Junis’ one-year deal with the Giants looks like a sensible depth boost for a veteran arm with one minor league option year remaining, but it turns out it’s much more than that. In San Francisco’s 17 games, including 14 starts, Junis has a 4.04 ERA, 20.9 strikeout rate and 4.7 walk rate. Off-the-field-independent metrics like FIP (3.83), SIERA (3.72) and xERA (3.85) all think he’s better than that. He’s had an ERA around 3.00 for most of the year, although a recent pair of 6-run clunkers have bloated his ERA a bit.

However, even with his recent scrimmage, Junis isn’t just a simple stopgap in the rotation. He averaged only about five innings per start — more or less in line with the league average at this point — and has kept opponents to three or fewer in 13 games this season.

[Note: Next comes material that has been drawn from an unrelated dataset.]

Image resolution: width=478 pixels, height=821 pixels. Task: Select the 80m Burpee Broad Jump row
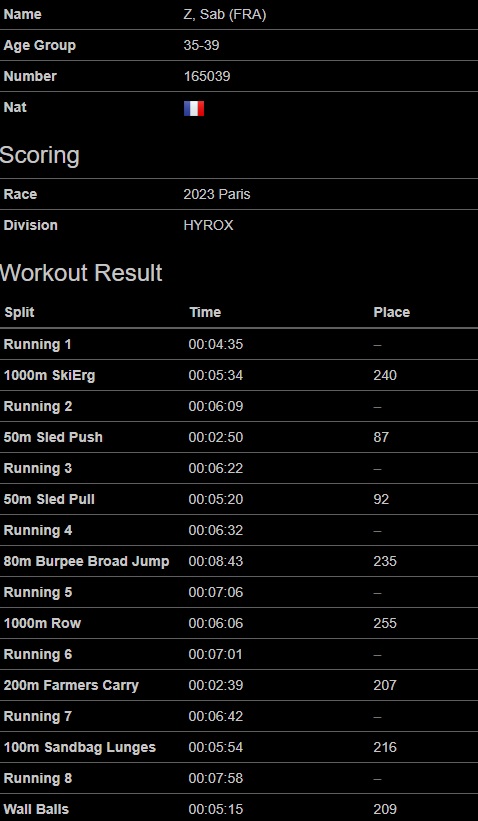coord(239,561)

Giants changed Junis’ pitch selection, with great effect; he hit a career-best 51.9 percent on the slider and was just .210/0.255/0.359 in 192 games that ended with that pitch hit rate. He also effectively ditched his four-seam machine and his cutter in favor of the sinker he threw 30.6 percent from the field, and while the court was still battered, more than either of the first two fastballs , opponents deal much less damage to the pitch than the iterations Junis used in higher clips.

Junis could end up giving the Giants from one win to more than two substitutions this year — his current bWAR is 1.6 bWAR and 0.9 fWAR — a solid return on their minimal investment in themselves. But the Giants will also retain Junis’ rights into the 2023 season, as he remains eligible for arbitration and will end the year with more than five years of service. He’s getting a raise this year, but it’s still a good deal to jump into the 3MM range to find a fourth available starter.

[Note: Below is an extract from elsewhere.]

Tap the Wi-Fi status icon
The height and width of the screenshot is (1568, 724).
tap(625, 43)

The Giants already have four starters in 2023 — Webber, Wood, Cobb and Descrafani — but if he declines the player option (which is locked, as long as he stays healthy), he’s likely to lose Free agent Carlos Roden. They’re not going to simply replace Rodon with Junis and call it quits, so they’ll likely add an impactful starter and go into 2023 with Junis as a sixth or maybe even seventh. That would put him in the bullpen at the start of the season, possibly in a long-term backup role, but he should be able to play a few innings next year given the injury histories of Descrafani, Wood and Cobb.

Junis’ pickup obviously won’t change the team’s course for years to come, but he’s quietly very valuable to a Giants club with a pitching injury — and he’ll continue to pay dividends on their investment for the 2023 season. There hasn’t been much progress for the Giants this year, but their ability to rehabilitate and, in some cases, reinvent pitching remains strong.